Two methods were used to demonstrate the presence of tumor-specific antigens in adenocarcinomata of the human colon: (a) rabbits were immunized with extracts of pooled colonic carcinomata, and the antitumor antisera thus produced were absorbed with a pooled extract of normal human colon and with human blood components; (b) newborn rabbits were made immunologically tolerant to normal colonic tissue at birth, and were then immunized with pooled tumor material in adult life. Normal and tumor tissues were obtained from the same human donors in order to avoid misinterpretation of results due to individual-specific antigenic differences.

The antisera prepared by both methods were tested against normal and tumor antigens by the techniques of agar gel diffusion, immunoelectrophoresis, hemagglutination, PCA, and immunofluorescence. Distinct antibody activity directed against at least two qualitatively tumor-specific antigens, or antigenic determinants, was detected in the antisera prepared by both methods and at least two additional tumor antigens were detected exclusively in antisera prepared by the tolerance technique. Whether these additional antigens were qualitatively different from normal tissue antigens, or merely present in tumor tissue in higher concentrations than in normal tissue has not as yet been determined.
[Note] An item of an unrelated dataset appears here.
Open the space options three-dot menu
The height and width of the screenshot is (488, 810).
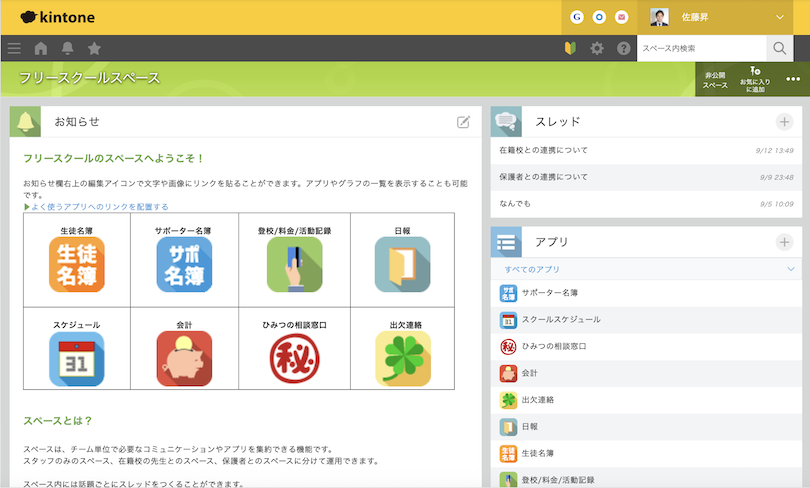[793, 79]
Furthermore, it was shown that the tumor-specific antibodies were not directed against bacterial contaminants or against the unusually high concentrations of fibrin found in many neoplastic tissues.

It was concluded from these results that the pooled tumor extracts contained tumor-specific antigens not present in normal colonic tissue. Identical tumor-specific antigens were also demonstrated in a number of individual colonic carcinomata obtained from different human donors.